**Dataset entries:**
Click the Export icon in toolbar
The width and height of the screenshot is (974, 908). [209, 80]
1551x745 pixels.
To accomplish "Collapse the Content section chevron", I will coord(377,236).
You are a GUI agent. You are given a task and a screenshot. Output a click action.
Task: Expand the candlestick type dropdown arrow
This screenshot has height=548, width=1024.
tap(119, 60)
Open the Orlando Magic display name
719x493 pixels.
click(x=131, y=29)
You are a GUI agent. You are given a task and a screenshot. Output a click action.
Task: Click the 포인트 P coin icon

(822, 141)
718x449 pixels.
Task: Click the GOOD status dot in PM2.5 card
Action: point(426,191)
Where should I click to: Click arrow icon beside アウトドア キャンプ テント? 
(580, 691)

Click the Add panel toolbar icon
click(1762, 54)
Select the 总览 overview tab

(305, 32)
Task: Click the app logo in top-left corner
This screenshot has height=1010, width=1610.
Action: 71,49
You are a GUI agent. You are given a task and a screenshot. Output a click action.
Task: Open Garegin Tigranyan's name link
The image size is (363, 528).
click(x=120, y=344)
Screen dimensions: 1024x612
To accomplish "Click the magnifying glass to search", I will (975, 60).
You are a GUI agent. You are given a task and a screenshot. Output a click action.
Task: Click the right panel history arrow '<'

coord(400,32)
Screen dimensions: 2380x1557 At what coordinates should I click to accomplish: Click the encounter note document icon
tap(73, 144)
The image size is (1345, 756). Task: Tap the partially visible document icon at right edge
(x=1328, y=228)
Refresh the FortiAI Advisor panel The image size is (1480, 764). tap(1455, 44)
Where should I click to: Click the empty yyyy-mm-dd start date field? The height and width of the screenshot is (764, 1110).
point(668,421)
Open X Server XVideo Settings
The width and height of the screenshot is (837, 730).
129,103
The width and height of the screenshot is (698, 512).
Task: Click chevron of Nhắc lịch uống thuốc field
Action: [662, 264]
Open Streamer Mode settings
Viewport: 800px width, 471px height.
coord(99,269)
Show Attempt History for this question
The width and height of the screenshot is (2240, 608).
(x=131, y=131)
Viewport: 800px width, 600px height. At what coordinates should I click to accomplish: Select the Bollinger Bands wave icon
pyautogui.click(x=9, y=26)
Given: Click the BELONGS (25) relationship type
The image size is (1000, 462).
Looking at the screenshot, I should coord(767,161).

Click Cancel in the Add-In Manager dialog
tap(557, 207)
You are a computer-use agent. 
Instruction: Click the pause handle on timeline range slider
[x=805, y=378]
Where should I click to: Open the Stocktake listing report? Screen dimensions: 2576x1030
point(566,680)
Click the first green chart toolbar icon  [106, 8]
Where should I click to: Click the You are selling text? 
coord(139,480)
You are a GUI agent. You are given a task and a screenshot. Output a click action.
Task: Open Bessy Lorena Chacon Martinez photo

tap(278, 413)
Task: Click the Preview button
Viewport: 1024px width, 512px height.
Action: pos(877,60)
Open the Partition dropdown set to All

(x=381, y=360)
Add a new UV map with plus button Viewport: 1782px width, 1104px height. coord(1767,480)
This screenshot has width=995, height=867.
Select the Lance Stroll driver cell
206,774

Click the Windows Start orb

**Requirements:** Could you rewrite all of the material above, swapping every "GUI agent" for "screen agent" and leaving everything else unchanged?

**Right answer:**
Click the Export icon in toolbar
The width and height of the screenshot is (974, 908). [209, 80]
1551x745 pixels.
To accomplish "Collapse the Content section chevron", I will coord(377,236).
You are a screen agent. You are given a task and a screenshot. Output a click action.
Task: Expand the candlestick type dropdown arrow
This screenshot has height=548, width=1024.
tap(119, 60)
Open the Orlando Magic display name
719x493 pixels.
click(x=131, y=29)
You are a screen agent. You are given a task and a screenshot. Output a click action.
Task: Click the 포인트 P coin icon

(822, 141)
718x449 pixels.
Task: Click the GOOD status dot in PM2.5 card
Action: point(426,191)
Where should I click to: Click arrow icon beside アウトドア キャンプ テント? 
(580, 691)

Click the Add panel toolbar icon
click(1762, 54)
Select the 总览 overview tab

(305, 32)
Task: Click the app logo in top-left corner
This screenshot has height=1010, width=1610.
Action: 71,49
You are a screen agent. You are given a task and a screenshot. Output a click action.
Task: Open Garegin Tigranyan's name link
The image size is (363, 528).
click(x=120, y=344)
Screen dimensions: 1024x612
To accomplish "Click the magnifying glass to search", I will (975, 60).
You are a screen agent. You are given a task and a screenshot. Output a click action.
Task: Click the right panel history arrow '<'

coord(400,32)
Screen dimensions: 2380x1557 At what coordinates should I click to accomplish: Click the encounter note document icon
tap(73, 144)
The image size is (1345, 756). Task: Tap the partially visible document icon at right edge
(x=1328, y=228)
Refresh the FortiAI Advisor panel The image size is (1480, 764). tap(1455, 44)
Where should I click to: Click the empty yyyy-mm-dd start date field? The height and width of the screenshot is (764, 1110).
point(668,421)
Open X Server XVideo Settings
The width and height of the screenshot is (837, 730).
129,103
The width and height of the screenshot is (698, 512).
Task: Click chevron of Nhắc lịch uống thuốc field
Action: [662, 264]
Open Streamer Mode settings
Viewport: 800px width, 471px height.
coord(99,269)
Show Attempt History for this question
The width and height of the screenshot is (2240, 608).
(x=131, y=131)
Viewport: 800px width, 600px height. At what coordinates should I click to accomplish: Select the Bollinger Bands wave icon
pyautogui.click(x=9, y=26)
Given: Click the BELONGS (25) relationship type
The image size is (1000, 462).
Looking at the screenshot, I should coord(767,161).

Click Cancel in the Add-In Manager dialog
tap(557, 207)
You are a computer-use agent. 
Instruction: Click the pause handle on timeline range slider
[x=805, y=378]
Where should I click to: Open the Stocktake listing report? Screen dimensions: 2576x1030
point(566,680)
Click the first green chart toolbar icon  [106, 8]
Where should I click to: Click the You are selling text? 
coord(139,480)
You are a screen agent. You are given a task and a screenshot. Output a click action.
Task: Open Bessy Lorena Chacon Martinez photo

tap(278, 413)
Task: Click the Preview button
Viewport: 1024px width, 512px height.
Action: pos(877,60)
Open the Partition dropdown set to All

(x=381, y=360)
Add a new UV map with plus button Viewport: 1782px width, 1104px height. coord(1767,480)
This screenshot has width=995, height=867.
Select the Lance Stroll driver cell
206,774

Click the Windows Start orb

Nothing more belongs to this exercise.